06:19 Elle s'était fait conspuer par toute l'intelligentsia parisienne.
06:24 Mais en fait, elle m'a dit qu'elle avait eu déjà à l'époque des marques de respect,
06:31 notamment de François Mitterrand.
06:32 Ce que j'ignorais, c'est qu'il avait appelé dès le lendemain pour l'inviter
06:36 à l'Elysée et lui dire qu'elle avait eu tout à fait raison de s'exprimer de
06:40 cette manière apostrophe.
06:41 C'est très intéressant parce que tout au long du film et dans le livre aussi, Maznev
06:46 répète à qui veut l'entendre qu'il se promène avec une lettre.
06:48 Une manuscrite de François Mitterrand et qu'il la garde sur lui et qu'il la montrera
06:52 à la brigade des mineurs si jamais il a des problèmes.
06:54 Tout à fait, cette lettre existait, je l'ai vue.
06:57 D'ailleurs, il en parlait lui-même dans ses livres.
06:59 Mais il n'empêche que François Mitterrand avait pris ses distances depuis un bon moment
07:04 avec lui et a affirmé son soutien plein et entier à Denise Bombardier après cette émission.
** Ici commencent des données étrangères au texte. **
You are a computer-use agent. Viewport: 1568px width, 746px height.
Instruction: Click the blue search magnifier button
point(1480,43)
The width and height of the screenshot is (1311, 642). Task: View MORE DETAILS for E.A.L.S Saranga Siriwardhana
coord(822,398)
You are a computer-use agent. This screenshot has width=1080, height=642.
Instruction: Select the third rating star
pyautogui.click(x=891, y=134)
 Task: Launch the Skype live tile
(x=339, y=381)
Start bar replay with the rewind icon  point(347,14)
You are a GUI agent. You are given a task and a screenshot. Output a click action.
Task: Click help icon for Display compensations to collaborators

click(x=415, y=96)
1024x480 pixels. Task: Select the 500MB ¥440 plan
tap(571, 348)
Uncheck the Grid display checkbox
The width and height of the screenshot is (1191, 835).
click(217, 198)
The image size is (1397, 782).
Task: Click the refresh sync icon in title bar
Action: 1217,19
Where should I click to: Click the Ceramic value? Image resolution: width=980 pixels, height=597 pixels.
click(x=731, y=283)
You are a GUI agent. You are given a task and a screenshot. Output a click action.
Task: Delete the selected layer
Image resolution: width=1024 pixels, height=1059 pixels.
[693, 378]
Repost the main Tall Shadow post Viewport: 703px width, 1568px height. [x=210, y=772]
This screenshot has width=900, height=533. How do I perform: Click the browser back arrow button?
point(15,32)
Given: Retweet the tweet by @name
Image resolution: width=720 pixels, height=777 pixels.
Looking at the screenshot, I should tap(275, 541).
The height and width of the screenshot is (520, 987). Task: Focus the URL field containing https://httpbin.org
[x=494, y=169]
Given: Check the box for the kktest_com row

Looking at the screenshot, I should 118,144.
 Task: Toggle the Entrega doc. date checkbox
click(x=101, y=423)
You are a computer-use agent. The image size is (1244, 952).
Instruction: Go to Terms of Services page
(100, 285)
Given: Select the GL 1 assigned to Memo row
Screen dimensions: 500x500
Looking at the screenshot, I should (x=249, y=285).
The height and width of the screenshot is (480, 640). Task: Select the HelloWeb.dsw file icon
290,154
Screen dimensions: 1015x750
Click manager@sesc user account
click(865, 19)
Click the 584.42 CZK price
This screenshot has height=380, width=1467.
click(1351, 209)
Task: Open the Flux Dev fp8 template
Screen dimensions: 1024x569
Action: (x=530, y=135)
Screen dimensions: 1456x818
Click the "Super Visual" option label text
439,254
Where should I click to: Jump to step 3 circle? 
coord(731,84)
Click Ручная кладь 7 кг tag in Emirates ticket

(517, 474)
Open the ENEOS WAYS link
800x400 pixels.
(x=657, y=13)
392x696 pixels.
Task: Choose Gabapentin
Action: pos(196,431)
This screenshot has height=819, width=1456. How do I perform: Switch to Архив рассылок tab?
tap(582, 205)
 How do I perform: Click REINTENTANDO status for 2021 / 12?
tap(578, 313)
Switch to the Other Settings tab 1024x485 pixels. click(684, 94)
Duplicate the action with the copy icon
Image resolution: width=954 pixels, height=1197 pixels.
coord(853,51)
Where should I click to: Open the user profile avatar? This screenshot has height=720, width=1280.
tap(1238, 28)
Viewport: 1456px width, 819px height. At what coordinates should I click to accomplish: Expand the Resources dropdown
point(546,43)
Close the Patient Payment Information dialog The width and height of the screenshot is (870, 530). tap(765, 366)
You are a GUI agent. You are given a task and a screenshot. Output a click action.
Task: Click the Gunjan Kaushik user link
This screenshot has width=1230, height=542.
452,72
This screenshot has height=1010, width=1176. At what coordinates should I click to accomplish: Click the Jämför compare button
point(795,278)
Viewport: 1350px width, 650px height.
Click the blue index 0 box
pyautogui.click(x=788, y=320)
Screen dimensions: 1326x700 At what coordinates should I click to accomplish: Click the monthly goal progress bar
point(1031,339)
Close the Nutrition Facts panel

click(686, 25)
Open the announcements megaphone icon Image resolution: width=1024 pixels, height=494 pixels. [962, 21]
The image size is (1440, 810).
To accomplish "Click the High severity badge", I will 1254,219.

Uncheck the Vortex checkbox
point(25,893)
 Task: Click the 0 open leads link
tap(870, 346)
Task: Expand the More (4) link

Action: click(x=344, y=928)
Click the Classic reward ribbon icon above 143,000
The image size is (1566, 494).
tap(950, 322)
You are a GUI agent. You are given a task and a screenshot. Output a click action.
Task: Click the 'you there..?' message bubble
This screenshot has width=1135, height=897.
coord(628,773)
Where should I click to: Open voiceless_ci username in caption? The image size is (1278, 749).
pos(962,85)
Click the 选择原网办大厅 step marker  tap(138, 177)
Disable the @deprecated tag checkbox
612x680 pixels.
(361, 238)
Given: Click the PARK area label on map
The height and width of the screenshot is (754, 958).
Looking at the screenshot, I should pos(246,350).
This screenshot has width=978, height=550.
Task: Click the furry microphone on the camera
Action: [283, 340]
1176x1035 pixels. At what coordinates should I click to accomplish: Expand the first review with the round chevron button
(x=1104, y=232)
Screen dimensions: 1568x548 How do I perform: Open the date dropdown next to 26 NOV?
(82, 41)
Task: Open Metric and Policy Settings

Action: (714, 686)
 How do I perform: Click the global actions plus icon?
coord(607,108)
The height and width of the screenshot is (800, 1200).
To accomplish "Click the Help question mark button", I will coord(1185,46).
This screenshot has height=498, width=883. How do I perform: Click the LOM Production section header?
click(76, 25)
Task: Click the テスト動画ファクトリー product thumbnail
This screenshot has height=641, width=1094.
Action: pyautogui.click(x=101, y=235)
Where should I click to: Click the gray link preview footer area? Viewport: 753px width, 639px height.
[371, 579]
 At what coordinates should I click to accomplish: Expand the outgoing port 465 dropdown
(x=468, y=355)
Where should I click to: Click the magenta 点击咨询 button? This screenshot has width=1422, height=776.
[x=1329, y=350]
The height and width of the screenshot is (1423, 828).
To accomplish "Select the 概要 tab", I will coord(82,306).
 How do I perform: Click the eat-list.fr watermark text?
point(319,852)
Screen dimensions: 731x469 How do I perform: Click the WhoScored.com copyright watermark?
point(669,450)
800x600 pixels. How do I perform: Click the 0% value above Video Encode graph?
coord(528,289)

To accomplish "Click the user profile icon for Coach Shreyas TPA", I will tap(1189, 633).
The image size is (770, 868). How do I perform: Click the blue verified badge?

07:11 Kim Igelin, votre grand-père, était le chanteur Jacques Igelin.
07:15 Il est mort il y a 5-6 ans.
07:17 Et récemment est sorti le livre d'une consoeur qui s'appelle Valérie Lehoux.
07:21 Un livre délicat, elle le connaissait très bien, elle était sa biographe.
07:24 Et il lui avait raconté que quand il avait 14 ans, c'est-à-dire exactement l'âge
07:29 du personnage que vous interprétez et l'âge auquel s'est arrivé à Vanessa Springora,
07:34 il a été la proie d'un homme qu'il admirait tant, lui aussi, qui serait son mentor, lui
07:39 aussi, qui lui ferait découvrir le monde des arts et qui en réalité en a abusé et
07:43 l'a violé.
07:44 Voilà que maintenant vous jouez une histoire similaire au cinéma.
07:48 Vous êtes frappée par cette coïncidence ?
07:50 Moi j'ai découvert le livre à sa sortie en même temps que le public.
07:56 J'étais absolument pas au courant et mon grand-père je le connaissais très peu.
08:00 Donc forcément il y a une autre forme de distance qui est peut-être similaire à la
08:05 vôtre aussi.
08:06 Mais j'ai pu voir en effet tout ce mécanisme-là de l'emprise qui est très similaire à
08:13 beaucoup de prédateurs.
08:14 Et donc c'est très étonnant de se rendre compte de ça, du côté aussi malgré tout
08:22 très commun à cette histoire où je me rends compte en lisant beaucoup de témoignages
08:27 différents qui parlent de pédocriminalité.
08:29 Mais dans toutes ces méandres je me rends compte que oui, en fait c'est partout.
08:36 Merci beaucoup à toutes les deux.
08:38 Le Consentement sort aujourd'hui au cinéma.
08:40 C'est un très beau film.
08:42 Il est signé Vanessa Philo et c'est Jean-Paul Rouve qui interprète Gabriel Matzneff.